18.2.2012 |
NL |
Publicatieblad van de Europese Unie |
C 49/30 |
Hogere voorziening ingesteld op 8 december 2011 door Harald Mische tegen het arrest van het Gerecht voor ambtenarenzaken van 29 september 2011 in zaak F-70/05, Mische/Commissie
(Zaak T-641/11 P)
2012/C 49/54
Procestaal: Engels
Partijen
Rekwirerende partij: Harald Mische (Brussel, België) (vertegenwoordigers: R. Holland, J. Mische en M. Velardo, advocaten)

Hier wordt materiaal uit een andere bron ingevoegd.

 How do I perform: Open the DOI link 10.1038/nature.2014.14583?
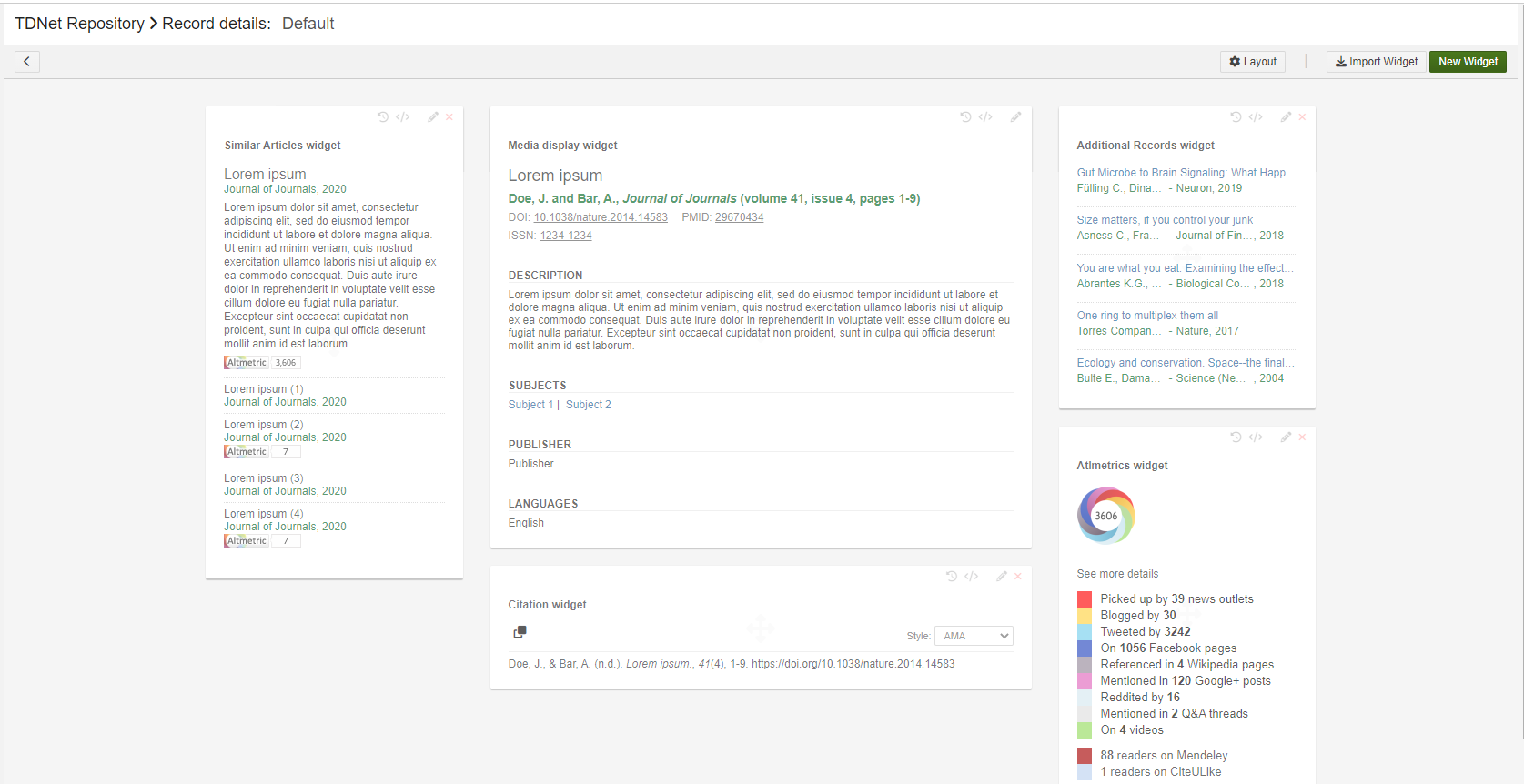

Andere partijen in de procedure: Europese Commissie, Raad van de Europese Unie
Conclusies
De rekwirerende partij verzoekt het Gerecht:
— |
het arrest van het Gerecht voor ambtenarenzaken van de Europese Unie van 29 september 2011 in zaak F-70/05 te vernietigen en, voor zover mogelijk, op basis van de voor het Gerecht aangevoerde feiten uitspraak te doen; |
— |
het besluit van de Commissie van 11 november 2004 nietig te verklaren, voor zover rekwirant daarbij in rang is ingedeeld; |
— |
de Commissie te veroordelen tot vergoeding van de geleden schade (daaronder begrepen loopbaanschade, wettelijke en regelmatige bezoldiging, immateriële schade, met betaling van vertragingsrente etc.); |
— |
de Commissie te verwijzen in de kosten van deze procedure en in die van de procedure voor het Gerecht voor ambtenarenzaken. |
Middelen en voornaamste argumenten
Ter ondersteuning van de hogere voorziening voert de rekwirerende partij drie middelen aan.
1) |
Eerste middel, ontleend aan het verzuim van het Gerecht voor ambtenarenzaken om de grief betreffende schending van artikel 41, lid 1 van het Handvest van de grondrechten van de Europese Unie te onderzoeken alsmede artikel 41, lid 3, van dat Handvest betreffende het recht op schadevergoeding, namelijk de daarin opgenomen voorwaarden dat rekwirants zaken met betrekking tot een aantal feitelijk situaties „billijk en binnen een redelijke termijn” moeten worden behandeld, ofschoon die grief uitdrukkelijk was aangevoerd. |
2) |
Tweede middel, ontleend aan het feit dat het Gerecht voor ambtenarenzaken de grief betreffende de schending van artikel 5, lid 5 van het Statuut (1), dat specifiek bepaalt dat „voor alle ambtenaren” niet alleen gelijke, maar in feite „dezelfde voorwaarden inzake aanwerving en loopbaanverloop” gelden, ten onrechte niet ontvankelijk heeft verklaard. |
3) |
Derde middel, ontleend aan het feit dat het Gerecht voor ambtenarenzaken ten onrechte geen rekening heeft gehouden met de wettelijk vereiste continuïteit van loopbaan van voormalige tijdelijke functionarissen, zoals door het Hof van Justitie vastgesteld in zijn recente rechtspraak (zaak C-177/10). Voorts heeft dat Gerecht de grief betreffende de onwettigheid van artikel 5, lid 4 van bijlage XIII bij het Statuut ten onrechte niet-ontvankelijk verklaard op grond dat rekwirant niet op basis van die bepaling in rang was ingedeeld. |
(1) Verordening (EG, Euratom) nr. 723/2004 van de Raad van 22 maart 2004 tot wijziging van het Statuut van de ambtenaren van de Europese Gemeenschappen en van de regeling die van toepassing is op de andere personeelsleden van deze Gemeenschappen (PB 2004, L 124, blz. 1).